The above declaration of compliance has been published on our website and is available for download at https://www.mbb.com/en/ir/corporate-governance.html.
Composition of the Board
The Board should represent the two founding and majority shareholder families with one seat each, secure the expertise of very important management members on a permanent basis after their departure, have at least one independent member with high qualifications for MBB's business activities and sufficiently represent the Company's diversity. The current composition of the Board meets this target. The length of service of each member of the Board is shown in section VIII.1 Executive Bodies of the notes to the consolidated financial statements. When making new appointments, the target quota of 20% women and sustainability criteria should be observed.

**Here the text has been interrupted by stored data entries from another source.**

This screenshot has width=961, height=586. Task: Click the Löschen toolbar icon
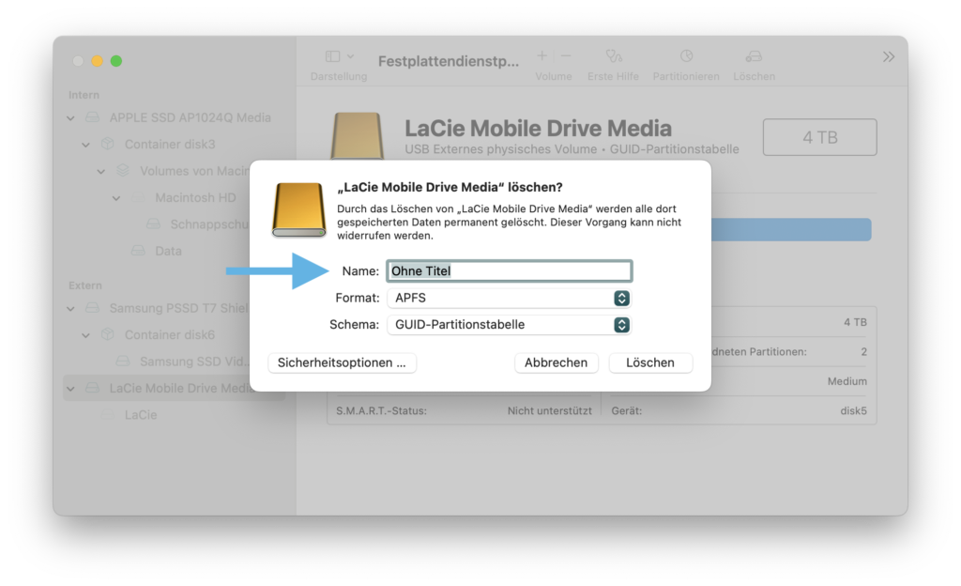tap(754, 56)
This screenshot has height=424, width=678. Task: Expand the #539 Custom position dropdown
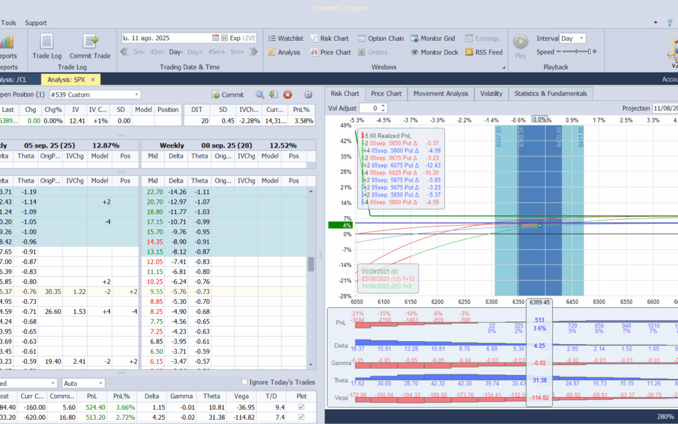(x=136, y=95)
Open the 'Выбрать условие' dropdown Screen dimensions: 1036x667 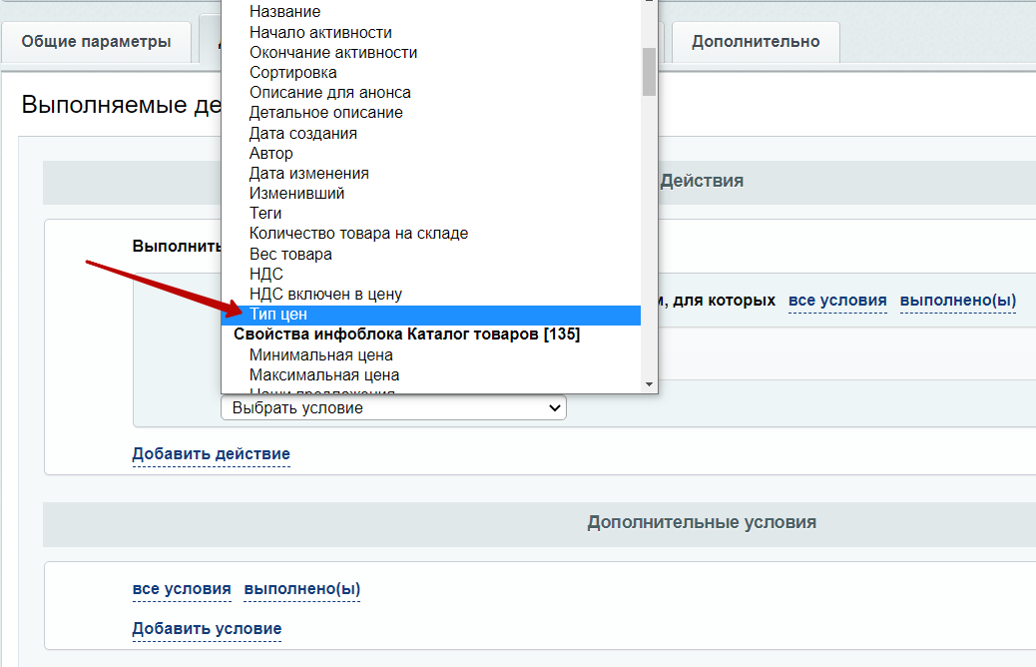click(394, 407)
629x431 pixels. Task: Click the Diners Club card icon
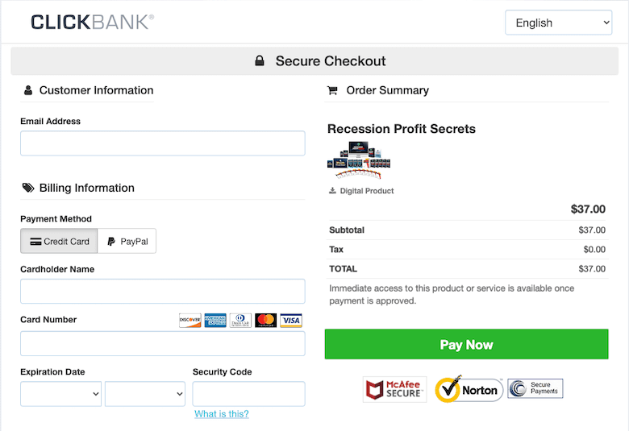click(x=240, y=321)
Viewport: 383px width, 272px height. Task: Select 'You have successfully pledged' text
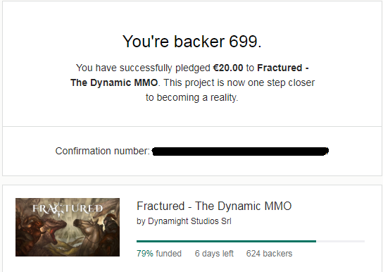pos(143,68)
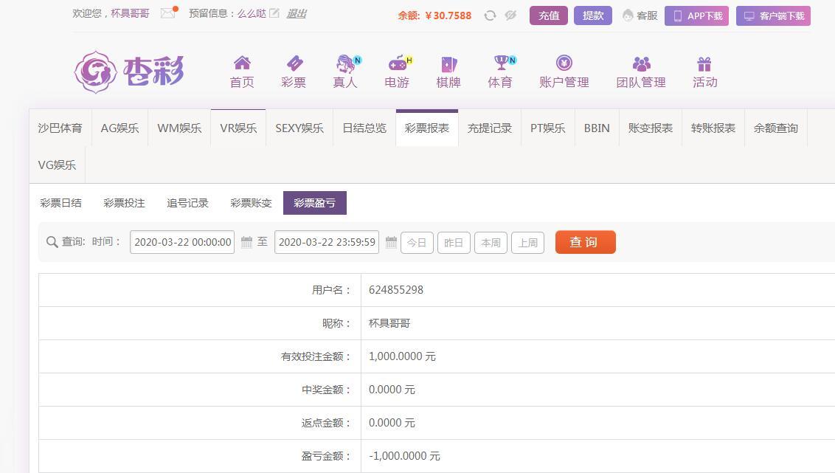Select the 彩票投注 sub-tab
The height and width of the screenshot is (473, 835).
pyautogui.click(x=124, y=203)
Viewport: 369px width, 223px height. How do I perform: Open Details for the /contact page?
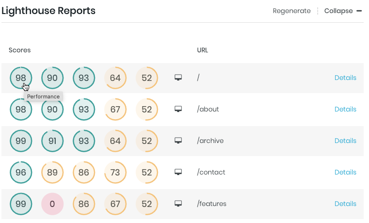click(x=345, y=172)
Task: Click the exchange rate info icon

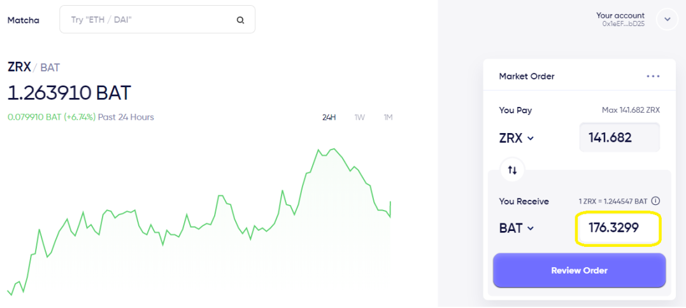Action: tap(655, 201)
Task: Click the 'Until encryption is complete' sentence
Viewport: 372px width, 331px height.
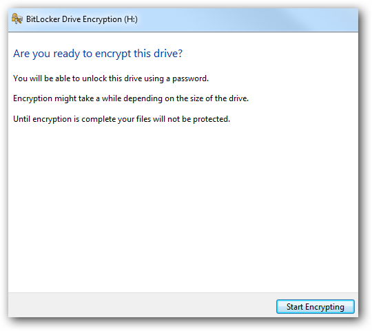Action: [x=121, y=119]
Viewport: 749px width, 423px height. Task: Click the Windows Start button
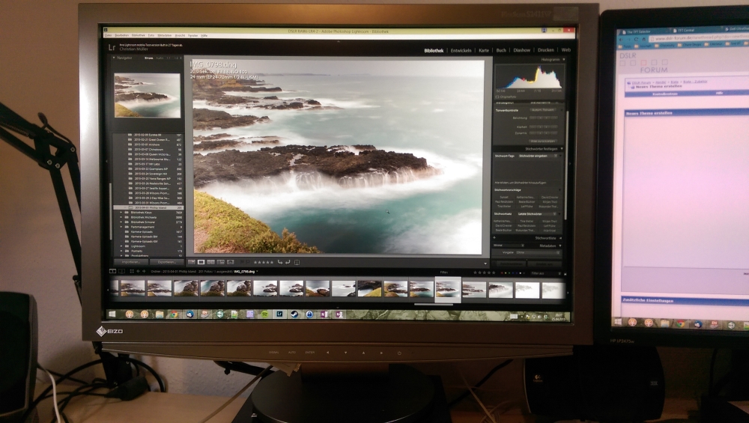[x=112, y=313]

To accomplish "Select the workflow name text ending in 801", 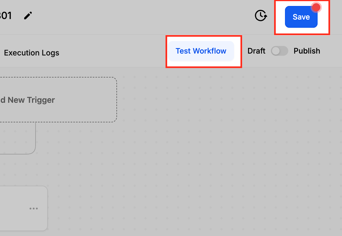I will point(5,16).
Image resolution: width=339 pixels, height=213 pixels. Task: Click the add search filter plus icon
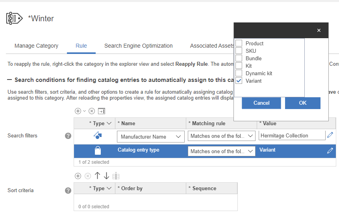pos(78,111)
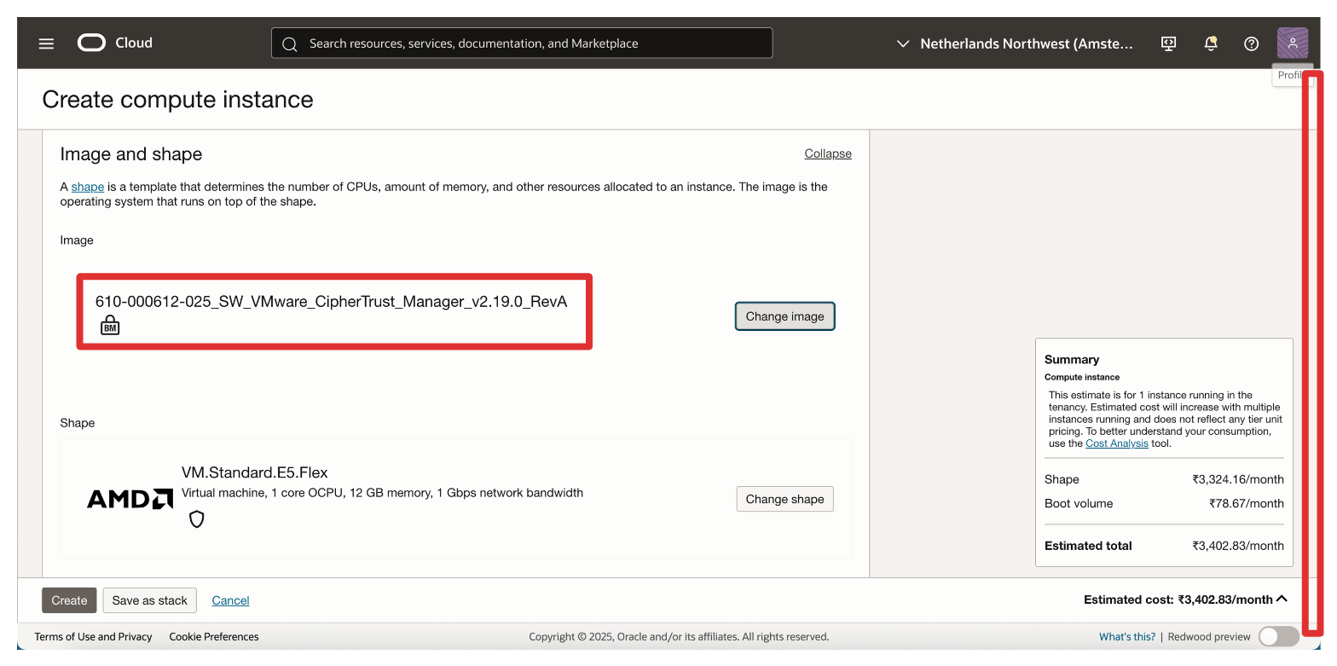Open the Profile avatar menu
The width and height of the screenshot is (1337, 666).
(x=1292, y=43)
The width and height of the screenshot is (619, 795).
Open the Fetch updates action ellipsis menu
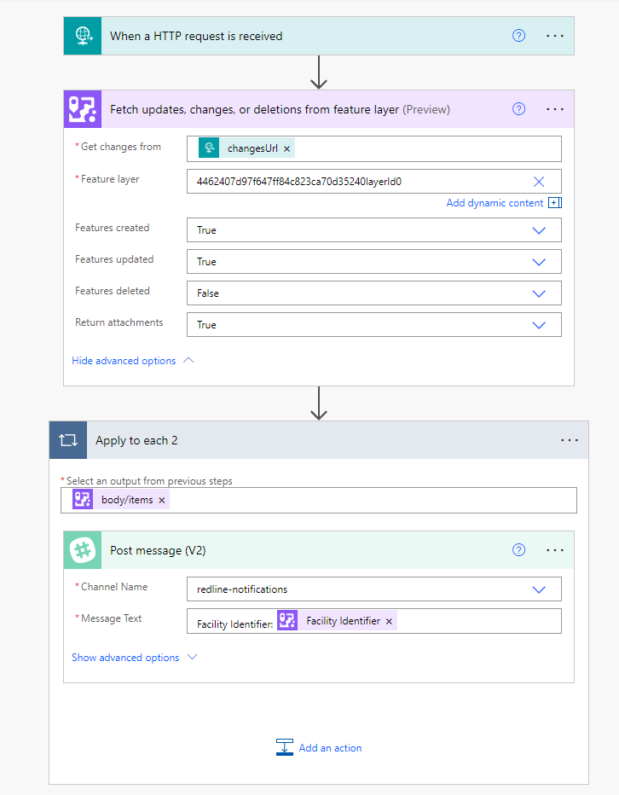pos(555,109)
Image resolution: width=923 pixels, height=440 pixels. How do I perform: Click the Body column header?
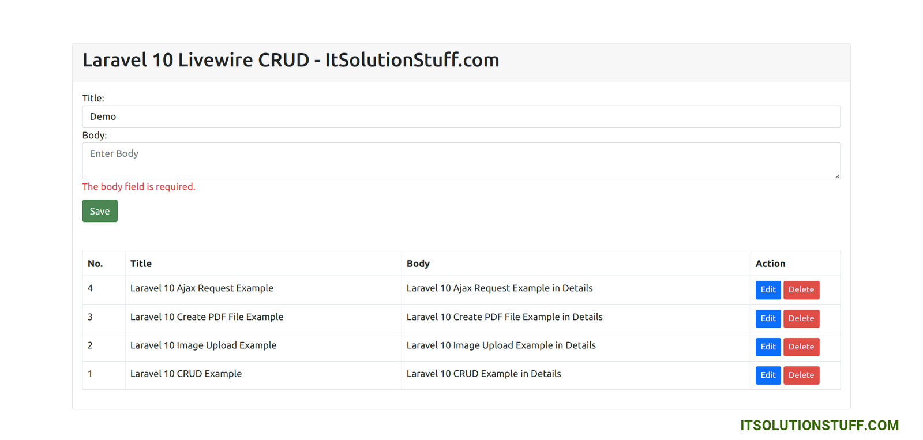[418, 264]
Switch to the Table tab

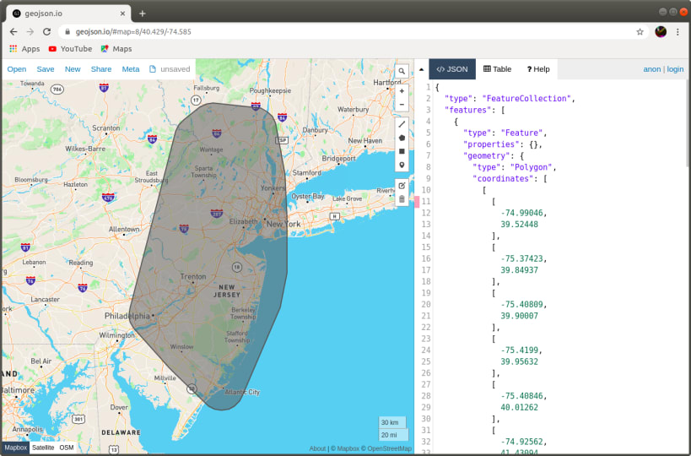(497, 69)
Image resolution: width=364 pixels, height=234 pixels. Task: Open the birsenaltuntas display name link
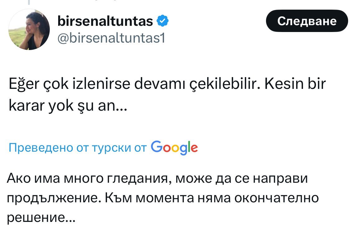pyautogui.click(x=105, y=21)
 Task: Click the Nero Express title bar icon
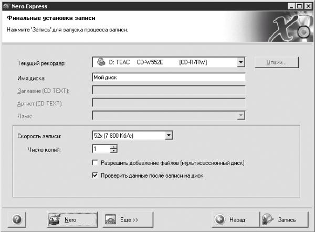point(6,6)
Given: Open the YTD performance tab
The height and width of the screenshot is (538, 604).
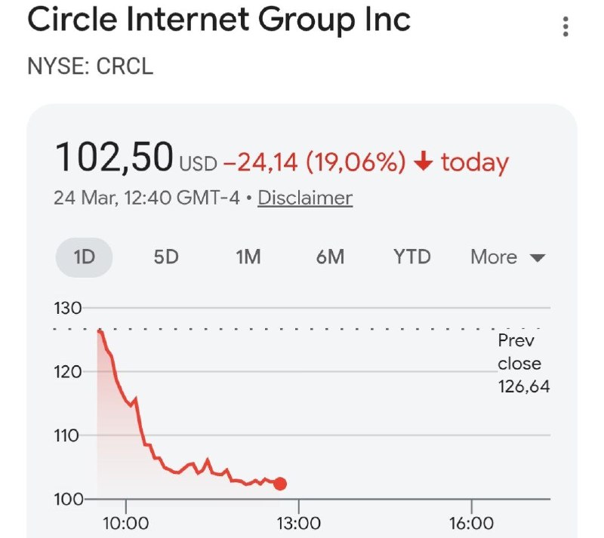Looking at the screenshot, I should click(411, 257).
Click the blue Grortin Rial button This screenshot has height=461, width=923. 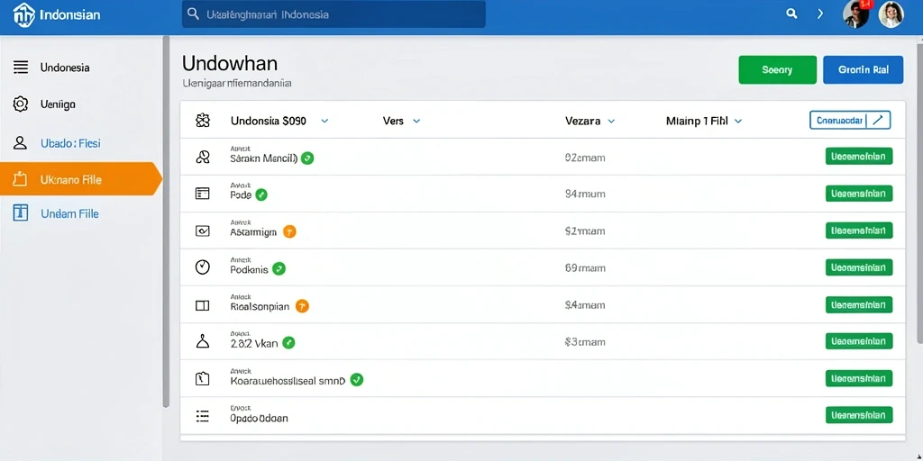pos(863,69)
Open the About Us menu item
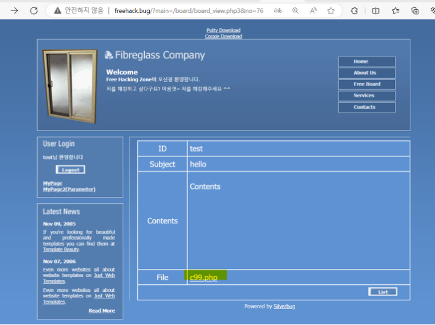The height and width of the screenshot is (325, 435). pyautogui.click(x=367, y=73)
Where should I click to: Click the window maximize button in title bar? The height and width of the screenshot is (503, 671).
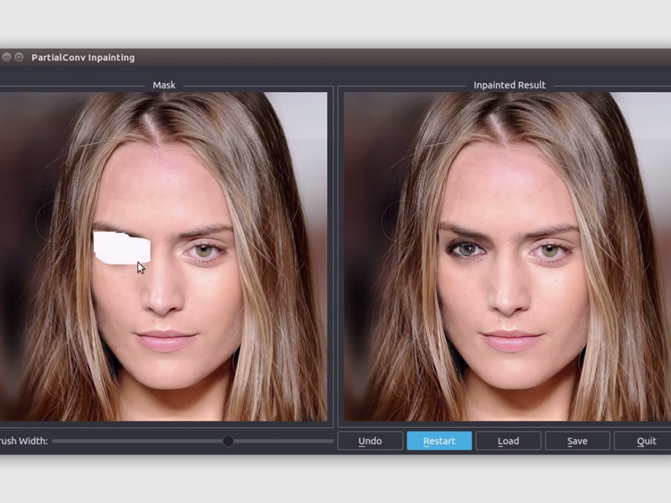(x=19, y=57)
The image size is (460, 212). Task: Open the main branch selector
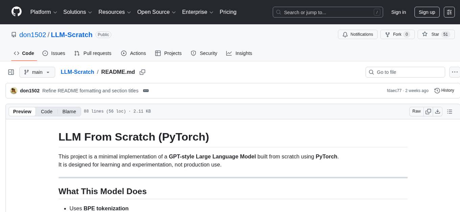[37, 72]
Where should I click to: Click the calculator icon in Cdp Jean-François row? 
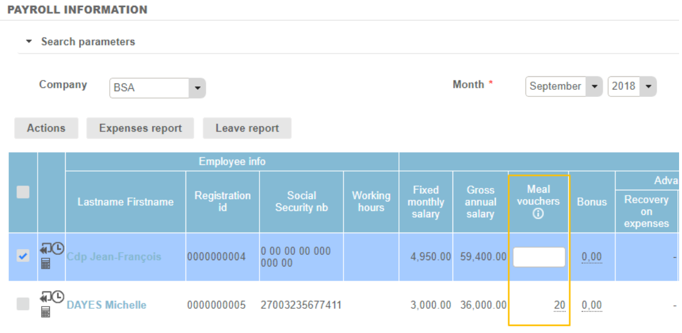45,263
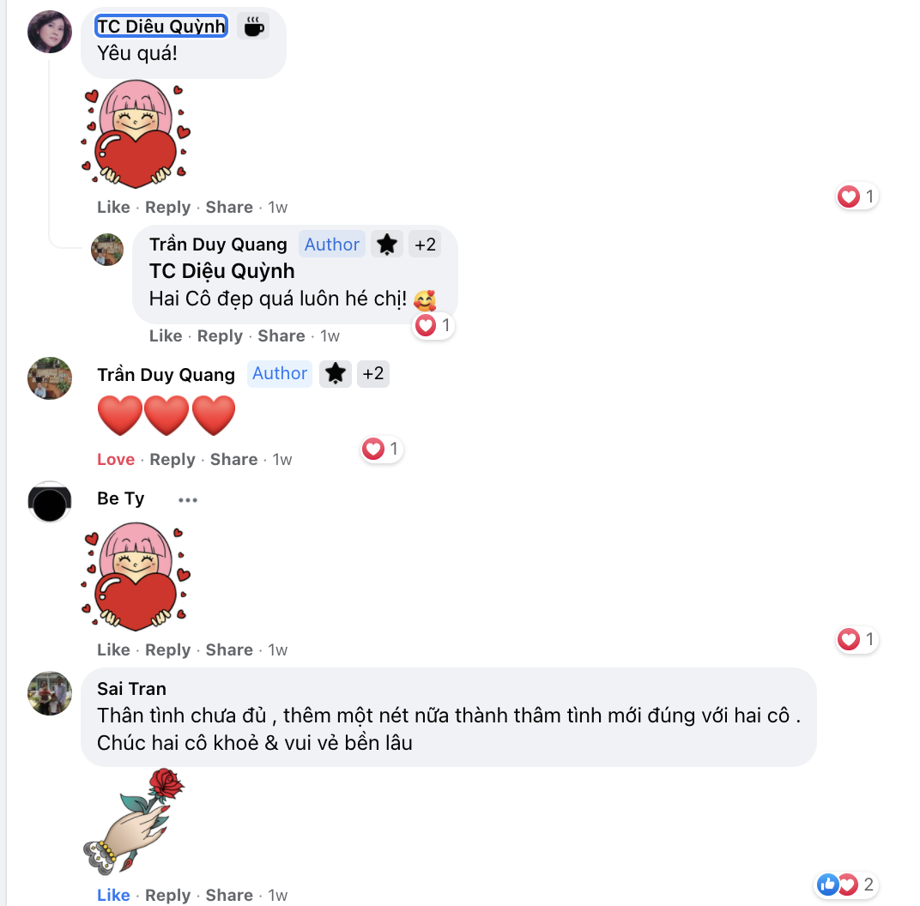This screenshot has width=920, height=906.
Task: Click star badge in Trần Duy Quang's reply
Action: coord(387,245)
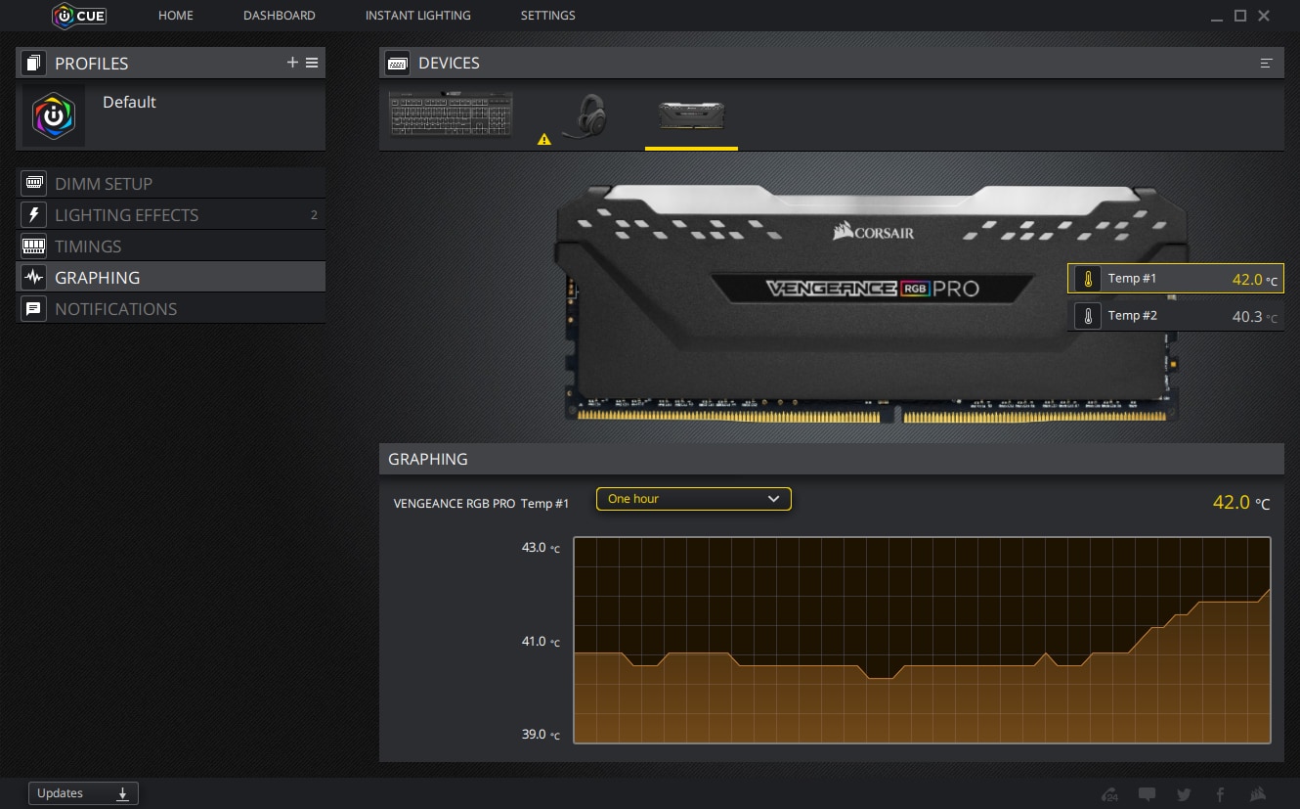
Task: Expand the One hour time range dropdown
Action: click(x=693, y=499)
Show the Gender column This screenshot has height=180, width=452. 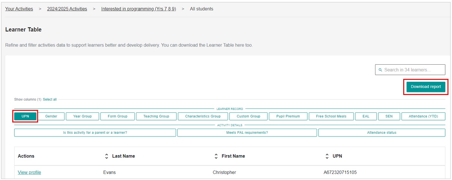(x=51, y=116)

The following skills matrix provides in table form an overview of the skills profile of the Board:
| Professional competence | Dr Christof Nesemeier Executive Chair man |
Gert-Maria Freimuth Deputy chairman |
Anton Breitkopf Member |
Dr Peter Niggemann Member |
|---|---|---|---|---|
| Corporate Management and Control | x | x | x | x |
| Mergers & Acquisitions / Corporate Finance |
x | x | x | x |
| Accounting and auditing | x | x | x | - |
| Human Resources & Social Affairs | - | x | x | x |
| Digitalization and IT | x | - | x | x |
| Sustainability | x | x | - | x |
| Legal / Compliance / Corporate Governance |
x | x | x | x |
An Audit Committee was formed in the 2020 financial year and a Nomination Committee in the 2021 financial year. The Chairman of the Audit Committee is Anton Breitkopf. As former CFO of MBB SE, Mr. Breitkopf has extensive experience in all matters relating to accounting, auditing and internal control procedures. His focus in the Audit Committee is on the audit of the financial statements. Mr. Breitkopf is
responsible for the final approval of all payments made by MBB SE. Another member of the Audit Committee is Dr Christof Nesemeier, who focuses on the audit of the financial statements, monitoring of the accounting process, the effectiveness of the internal control system and the internal audit system. These implemented systems are considered appropriate and effective. In addition, as the founder and longstanding CEO of MBB SE, he also has extensive experience in auditing and financial statements. As the driving force behind the orientation of the MBB portfolio towards the sustainable growth areas of e-mobility, energy transition and IT security, Dr Christof Nesemeier is also the designated sustainability expert on the Board. The audit of the financial statements, compliance-relevant topics and sustainability-related issues are discussed with all members of the Board. The Chairman of the Nomination Committee is Gert-Maria Freimuth. He is responsible for nominating suitable candidates to the Board for its proposals to the Annual General Meeting for the election of members of the Board, as well as for achieving the desired diversity targets on the Board.
Succession planning
The age limit for members of the Board and the Executive Management is 85. The average age of the Executive Board is 41, which is comparatively low. In addition, MBB is a highly attractive employer for qualified and highly motivated junior staff. The Board believes that the Executive Committee has been well staffed at any time.
Self-affirmation
The Board sees its work confirmed by the success of the company since it was founded more than 28 years ago.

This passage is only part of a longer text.